While over the past few decades women in Reform synagogues have become rabbis and cantors, the prohibition against women becoming scribes is the last barrier. Being a scribe is one of the most important tasks of the religion because it's the only approved way of replicating the Torah — the Jewish scriptures and other sacred writings.
The Kadima, which is less formal than a synagogue and has services led by lay leaders instead of rabbis, had no Torah of its own and for years borrowed one. When the members decided to commission a scribe to create one, they also thought of rocking Judaic tradition by hiring women. Since there weren't any female scribes, it meant underwriting the training for two women to go to Israel and be taught by a rabbi. He agreed to teach them privately with the understanding that his name not be revealed.
When word first got out about the project, Graff received international hate mail. But slowly, the idea caught on and other women began finding ways to be trained and later contacted Graff offering to help.
Five female scribes wrote the 62 panels of Hebrew for the Women's Torah Project. Among them was Rachel Reichhardt from São Paulo, Brazil. "I grew up as an Orthodox," she said. As a woman, "I couldn't even be close to the Torah."
Yet, she learned Hebrew, taught it and knew that one day she wanted to "work with the letters."
She went to rabbinical seminary in Buenos Aires, where she was required to study Hebrew theory alone, not with the men. In Israel, she found training but no one would teach her to do the most sacred task of all: write the name of God.
There are many Judaic laws governing the creation of a Torah, and scribes can spend a lifetime studying the laws relating to the calligraphy. Needles must be silver or gold — metals used in warfare are not to touch the Torah. Scribes are to think only holy thoughts as they work.
Parchment must be bought at a designated factory in Israel, by a man. When Rabbi Hanna Klebansky went to the factory to buy the parchment, she had to say she was purchasing it for her husband. Once she had the panels, she sent them to Graff and the project began.
"Each letter receives the energy of my thoughts," Klebansky said, as she pulled sinew through the parchment. "In the process I changed myself by thinking holy thoughts."
Graff, too, says she felt transformed by the project, which began because she wanted her daughter, Mollie Price, to be able to write the Torah. Graff, 59, grew up at a time when she wasn't allowed to even read from it. But now she feels a special connection to it.
Those involved in the project wonder if men will read from it or consider it not kosher. And the women scribes wonder if they will ever be hired again to write a Torah.
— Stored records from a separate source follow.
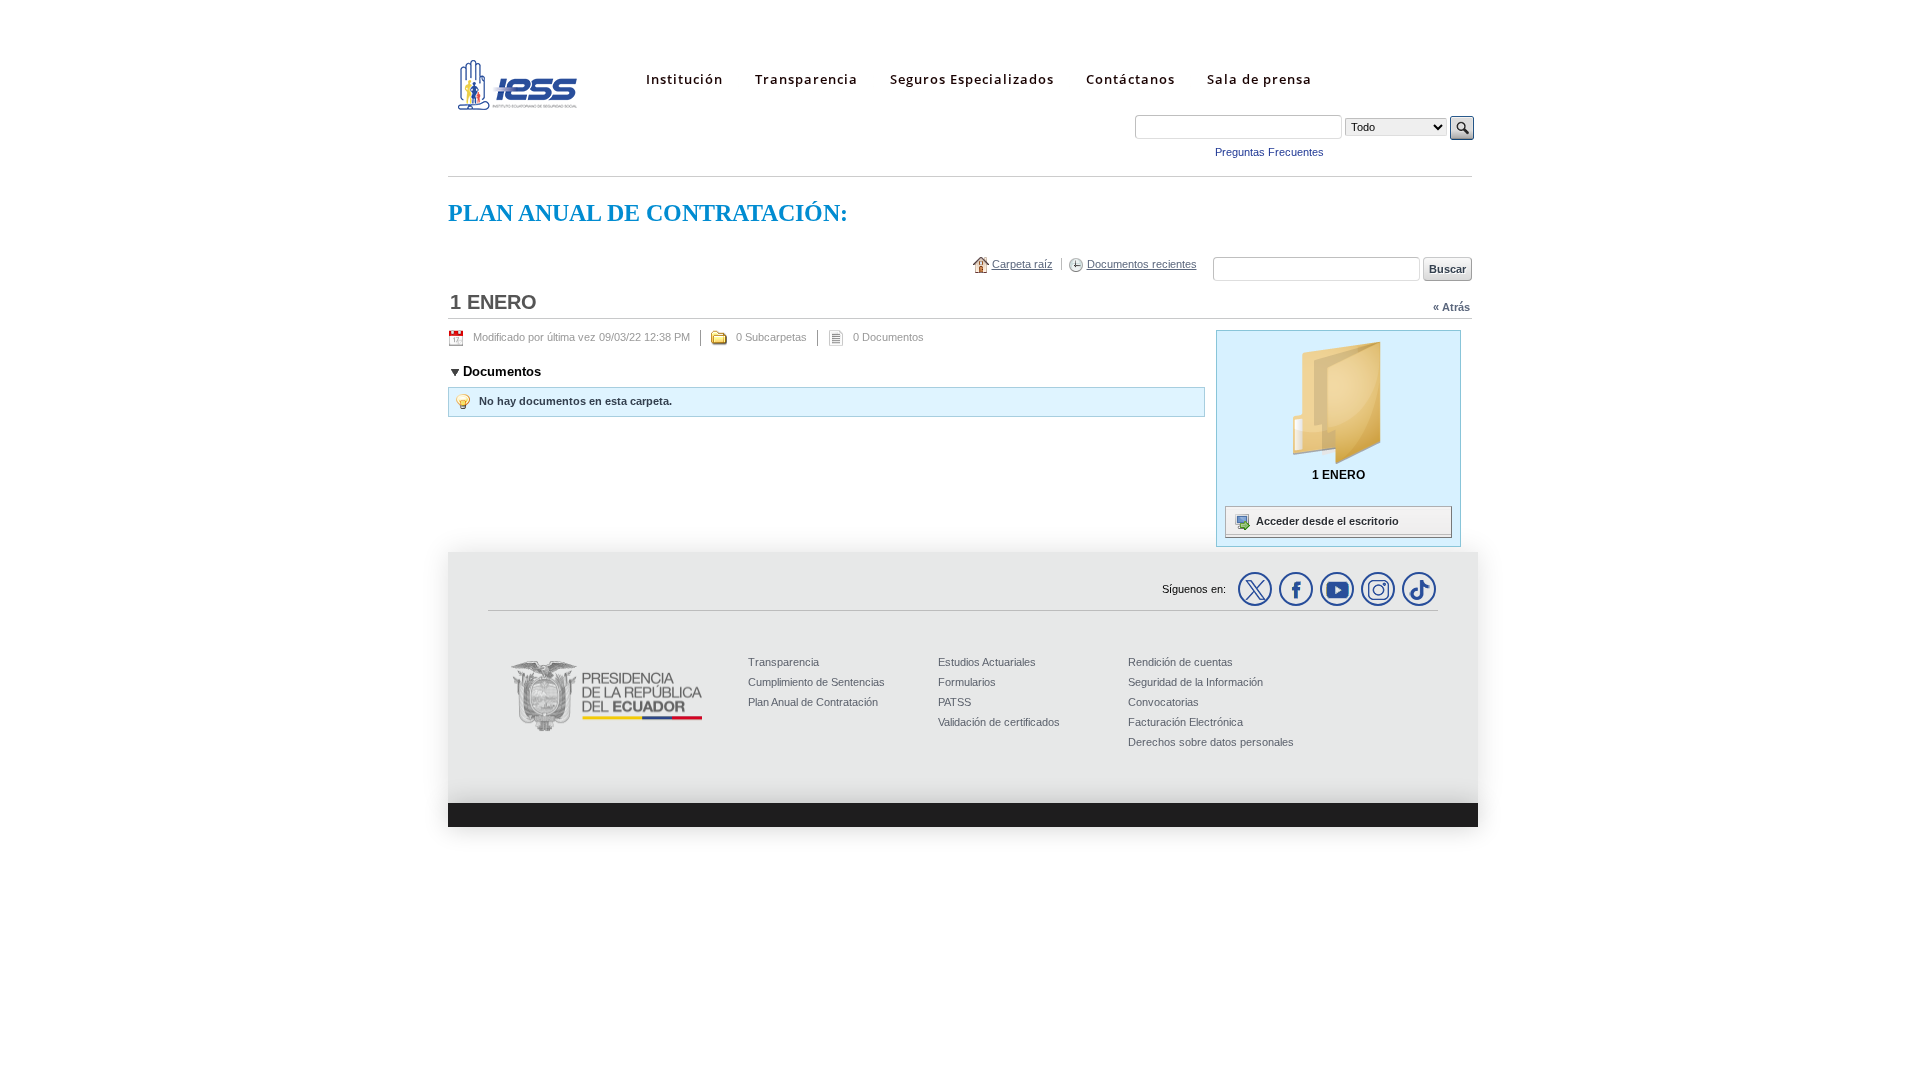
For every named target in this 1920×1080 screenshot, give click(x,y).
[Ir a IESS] (518, 106)
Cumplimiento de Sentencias (816, 682)
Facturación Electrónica (1185, 722)
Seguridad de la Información (1195, 682)
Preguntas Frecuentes (1269, 152)
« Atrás (1451, 307)
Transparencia (783, 662)
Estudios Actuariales (987, 662)
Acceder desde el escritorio (1326, 521)
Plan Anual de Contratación (813, 702)
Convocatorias (1163, 702)
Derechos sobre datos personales (1211, 742)
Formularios (967, 682)
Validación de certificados (999, 722)
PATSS (954, 702)
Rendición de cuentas (1180, 662)
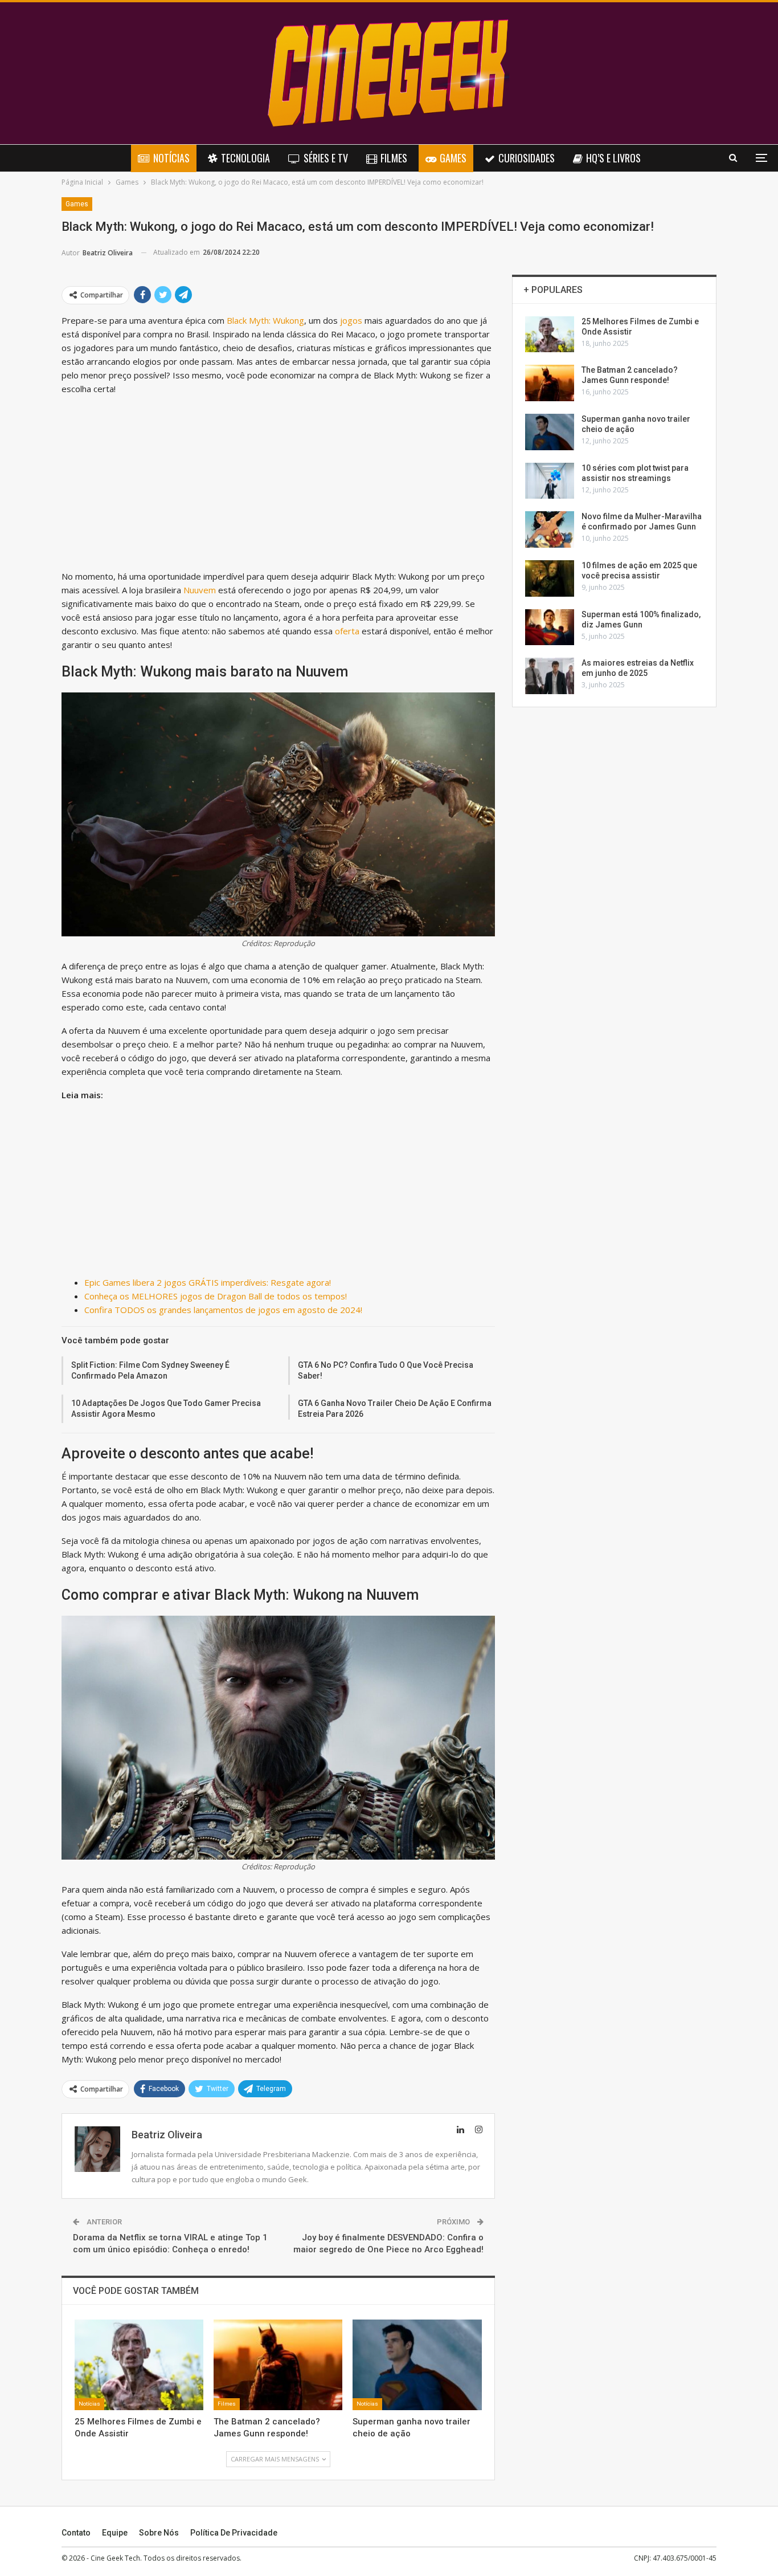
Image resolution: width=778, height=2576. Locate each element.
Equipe (115, 2532)
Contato (76, 2532)
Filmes (393, 157)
Orthodox Rabbi Moshe Kletenik, of the 120-year-old Bikur Cholim-Machzikay Hadath Congregation in Seward Park, said the Talmud, book of laws, prevents women from being scribes. "This isn't a matter of trends or anything else, this is ... not subject to change."
Klebansky said, "There are too few men willing to be heroes," and challenge tradition.
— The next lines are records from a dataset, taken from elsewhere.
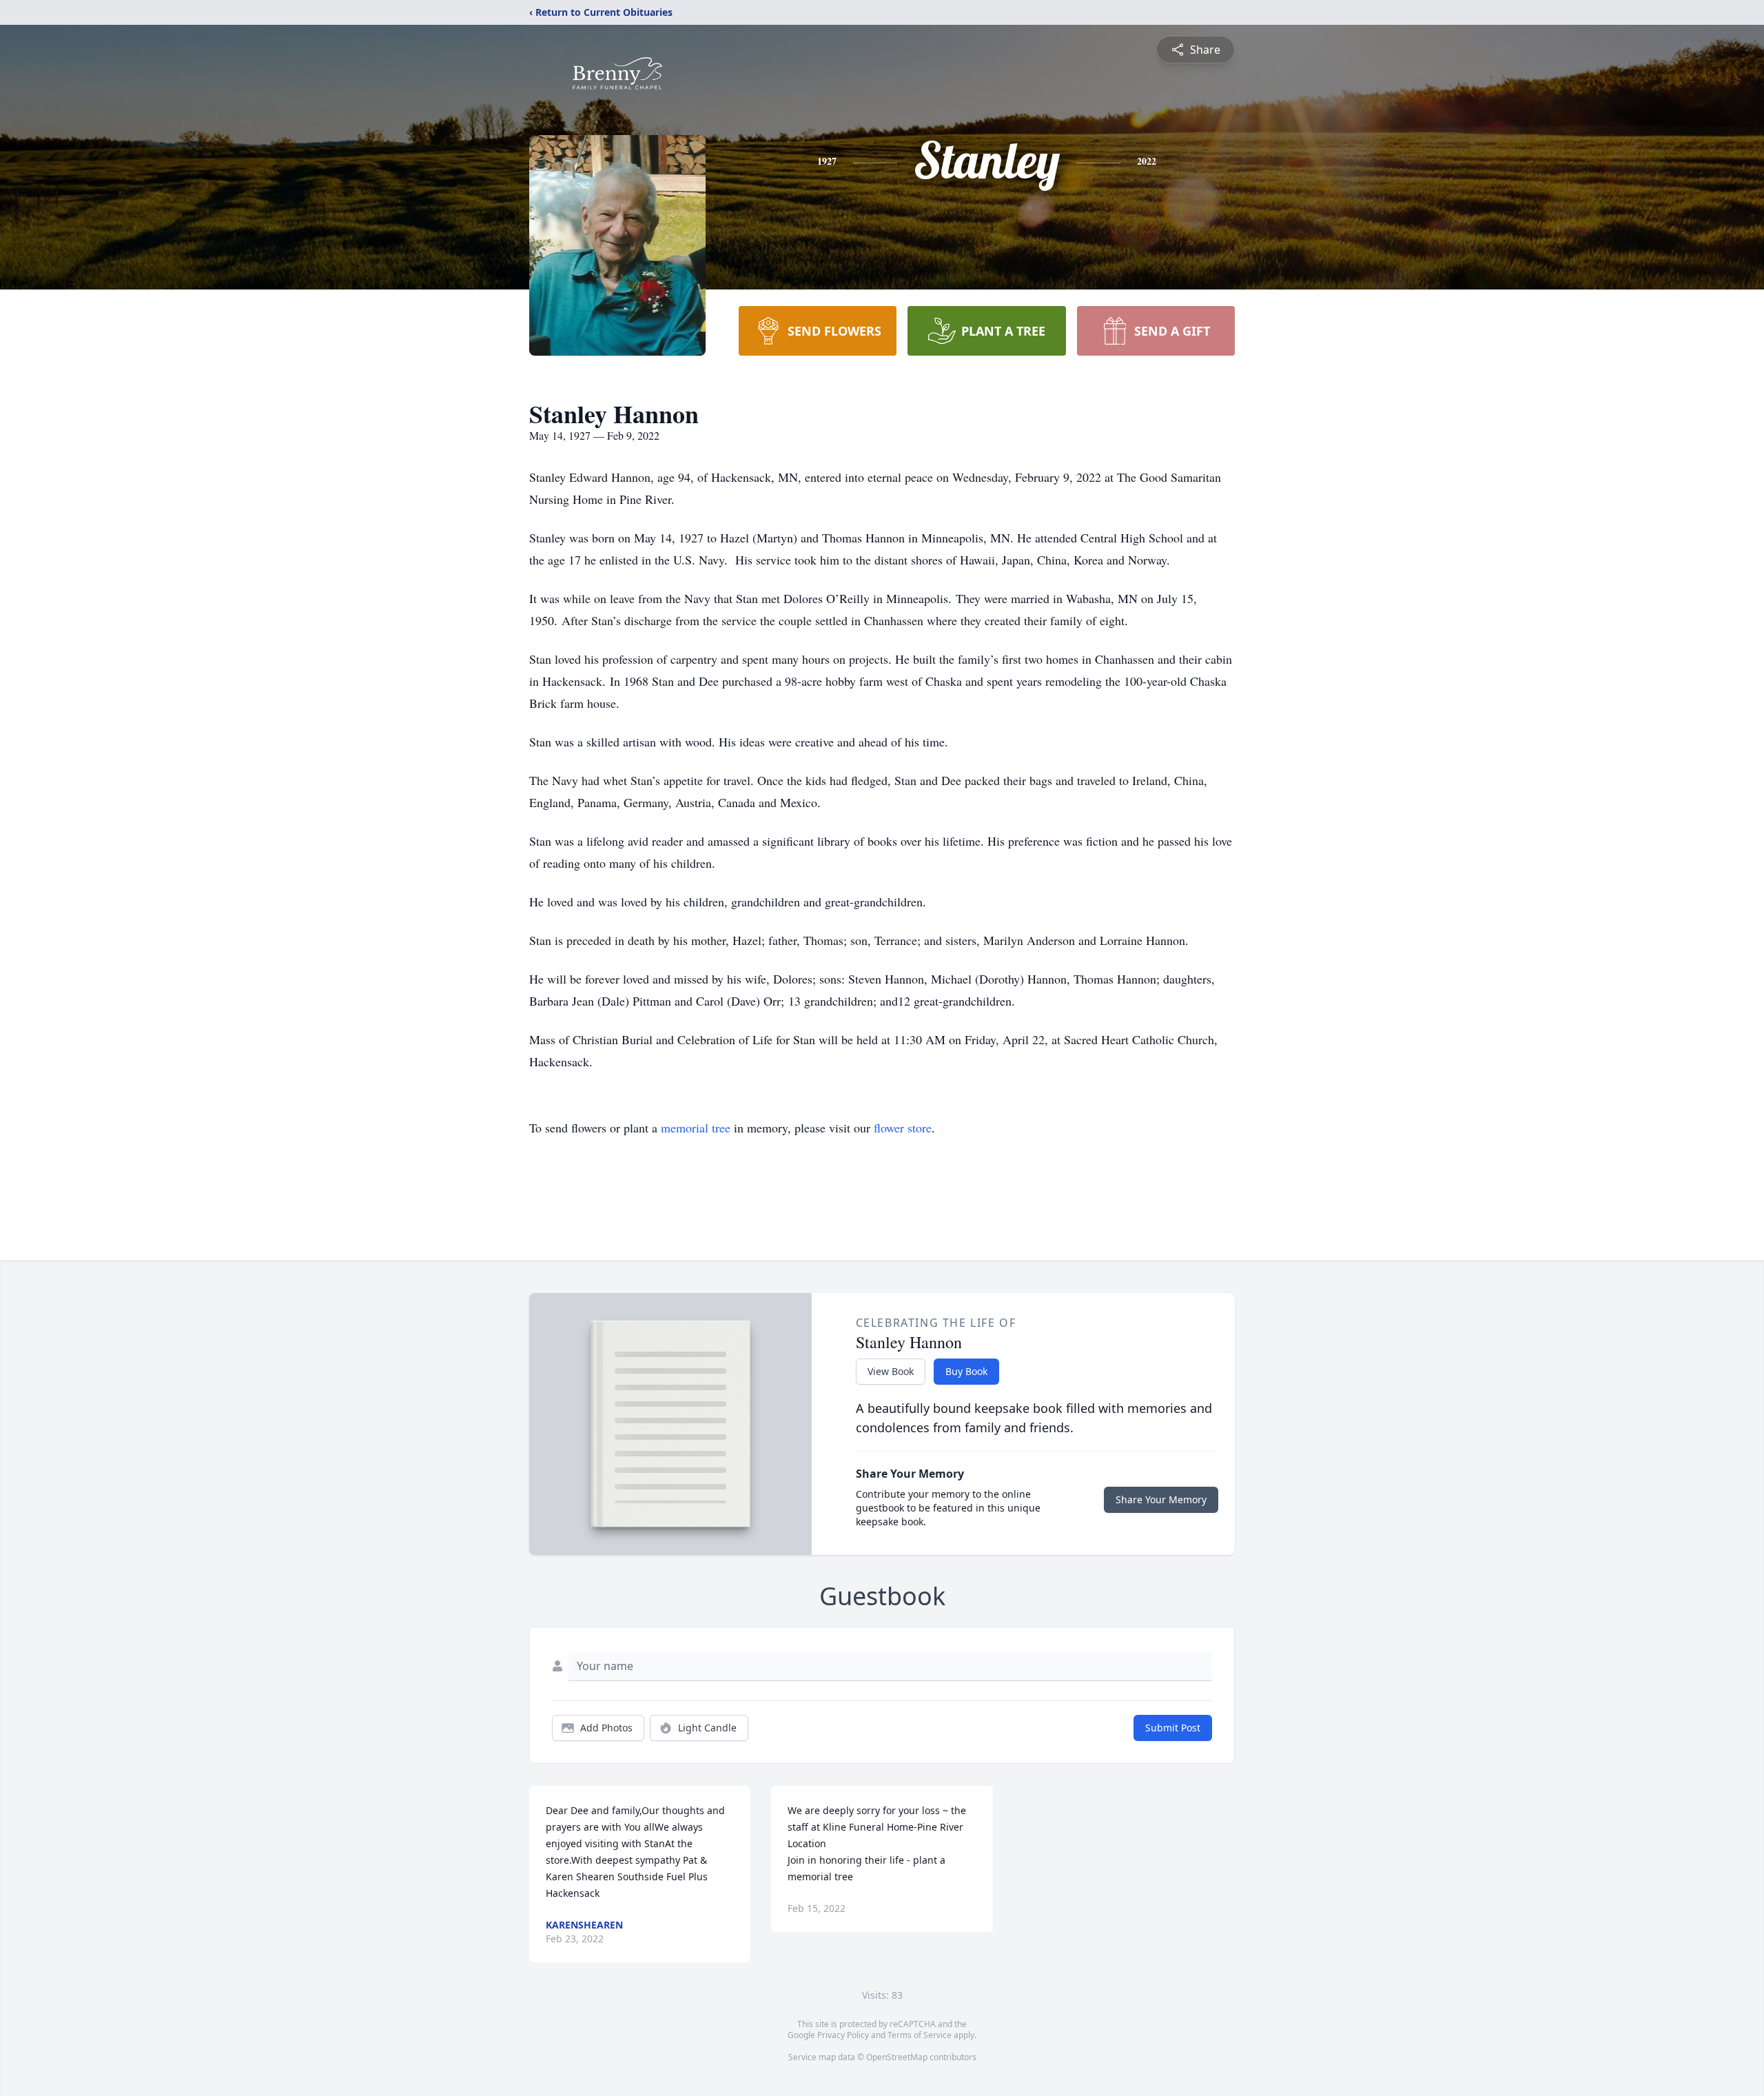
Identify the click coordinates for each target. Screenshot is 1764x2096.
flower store (903, 1127)
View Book (891, 1371)
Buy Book (966, 1371)
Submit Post (1172, 1727)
But Reform Rabbi Jacob Fine from Hillel, called the project "one of the monumental moments in the history of modern Judaism.
"It's unbelievable. It's very hard to fully appreciate the magnitude of something like this ... My daughter will have a different vision of what the Jewish community looks like and what's available to her as a Jewish woman."
The project drew artists to create everything from the mantle covering it to the copper crowns on the posts. It also was an attraction for Jewish women who simply wanted to watch it come together, some traveling from across the country.
"I feel very drawn to this project," said Ada Molinoff, 64, of Salem, Ore. "I think the courage behind this is already part of our larger culture, and in the future people will say, 'Why not?' "
A few lines at the end of the Torah were left blank to allow as many women as possible to become part of the final process. Linda Coppleson from West Orange, N.J., washed her hands, donned a prayer shawl and then dipped a quill into an ink pot. Suzanne Hellerstein, 59, from Seattle, rested her hand on Coppleson's wrist.
The crowd gathered around the table was silent as slowly a letter was filled in. When it was done, there were smiles, hugs, tears and cheers: "Mazel tov!"